▸ **Work instructions**: Copy the rows below word for word, leaving out the pictures.

▸ **Data supplied**:

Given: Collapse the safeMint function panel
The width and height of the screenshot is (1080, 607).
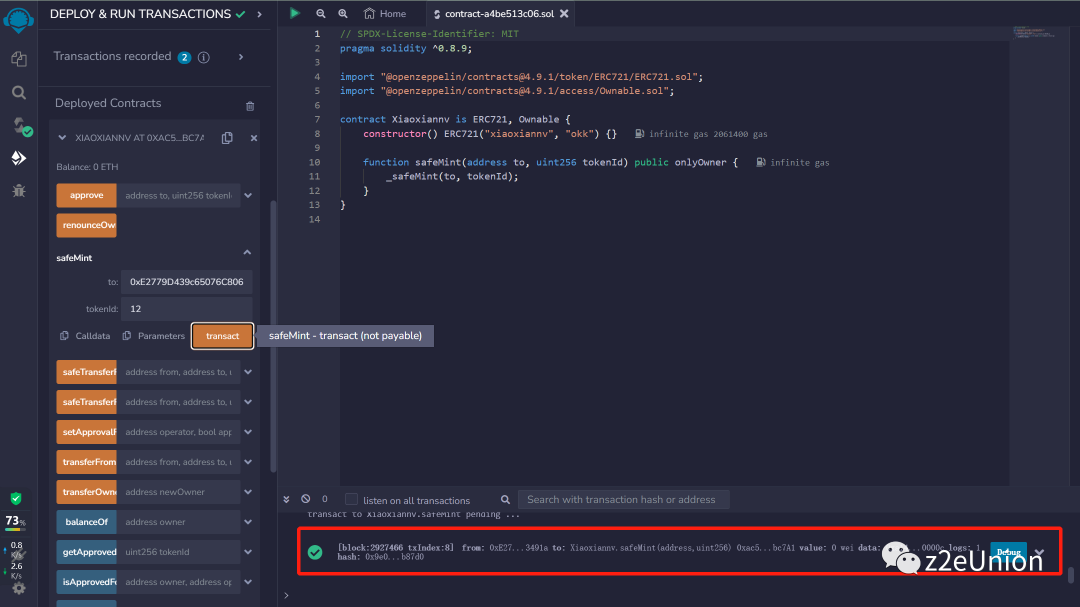Looking at the screenshot, I should (247, 253).
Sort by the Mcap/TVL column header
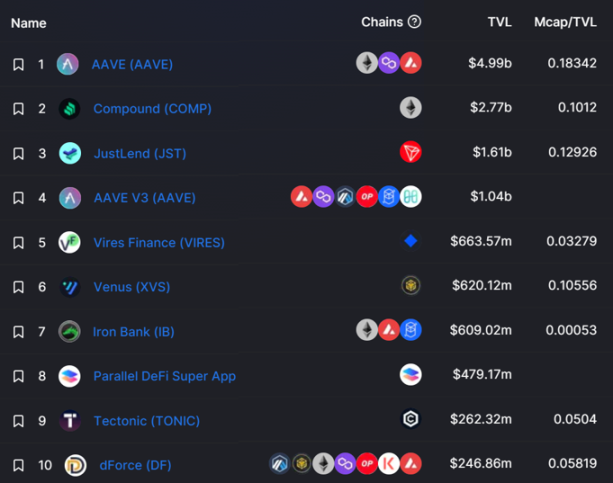 565,22
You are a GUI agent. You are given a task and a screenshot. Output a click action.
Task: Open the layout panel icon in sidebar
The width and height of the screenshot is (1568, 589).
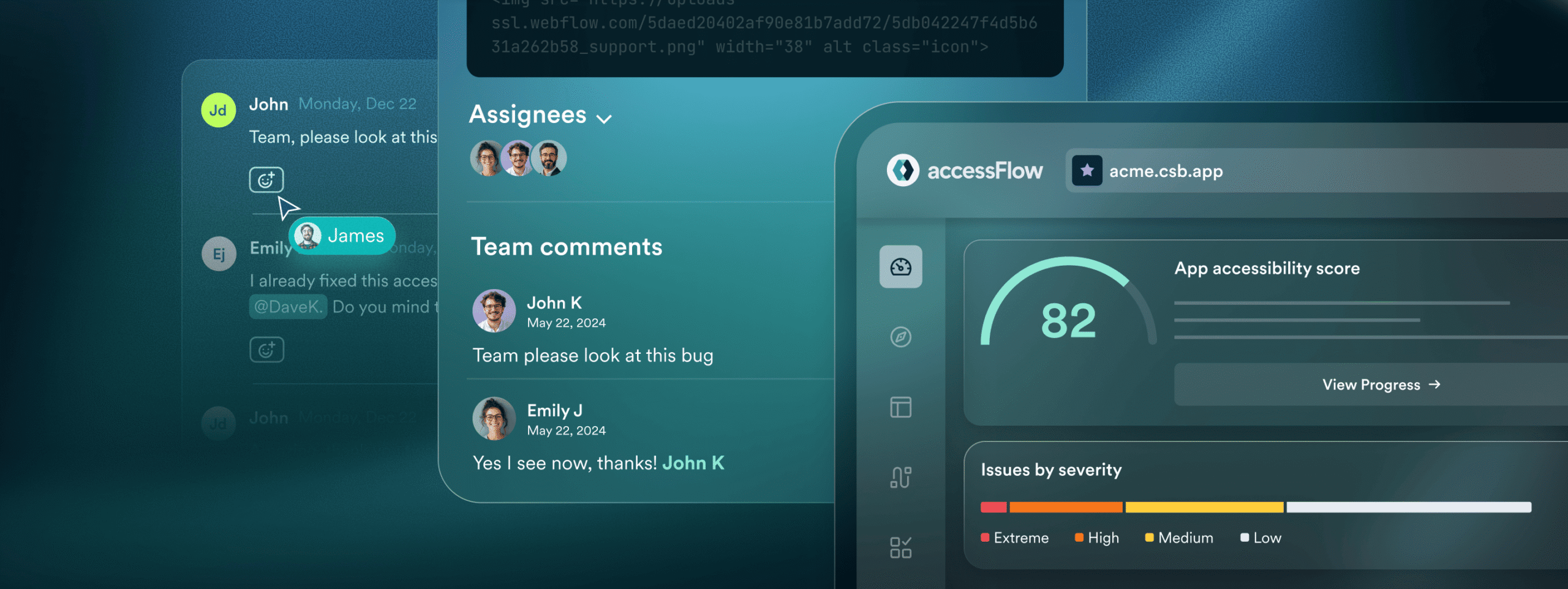click(900, 407)
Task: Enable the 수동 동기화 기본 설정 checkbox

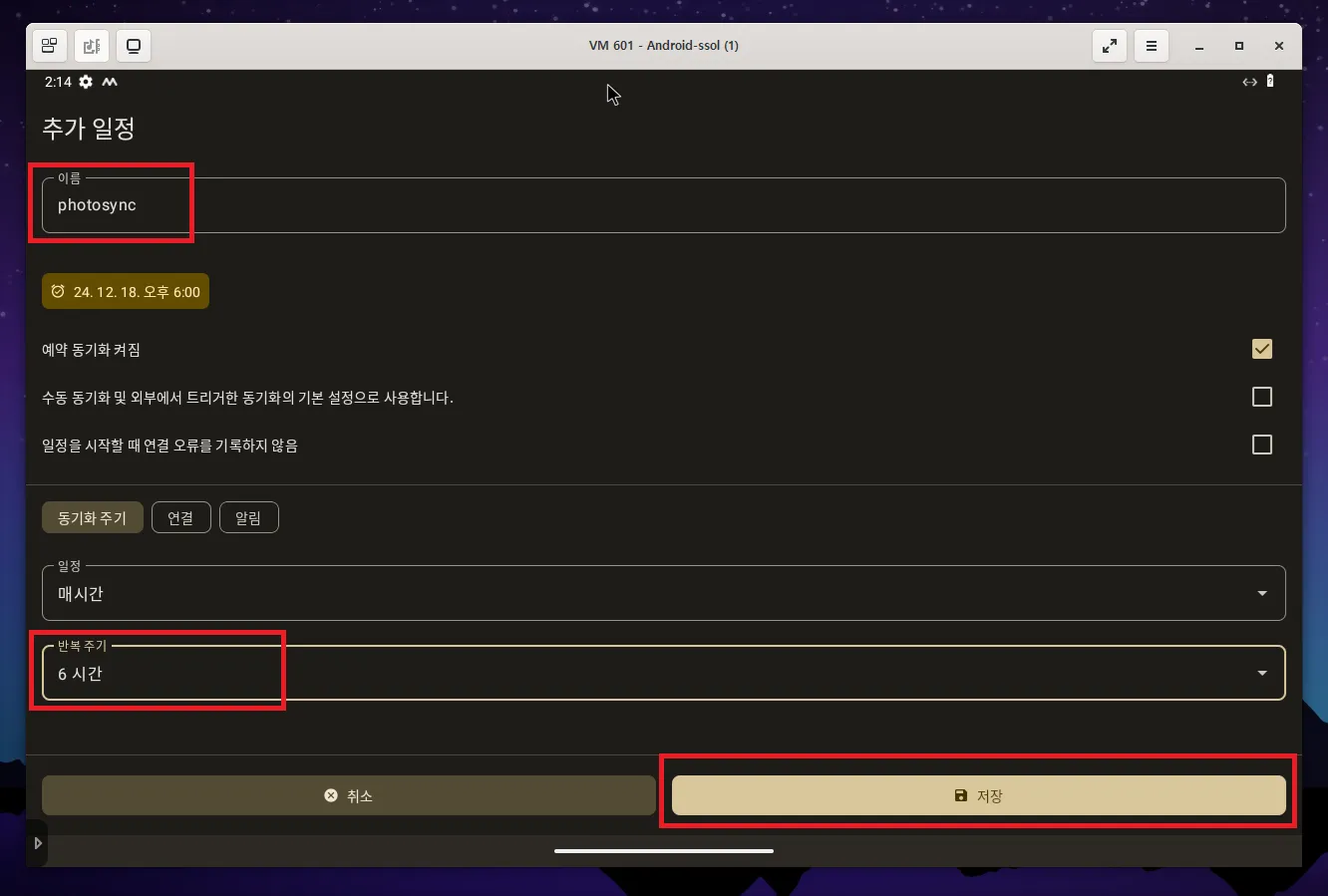Action: click(1261, 397)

▸ **Exercise response**:
Given: Collapse the safeMint function panel
The width and height of the screenshot is (1080, 607).
Looking at the screenshot, I should (247, 253).
Sort by the Mcap/TVL column header
 565,22
You are a GUI agent. You are given a task and a screenshot. Output a click action.
Task: Open the layout panel icon in sidebar
The width and height of the screenshot is (1568, 589).
click(900, 407)
Task: Enable the 수동 동기화 기본 설정 checkbox

Action: click(1261, 397)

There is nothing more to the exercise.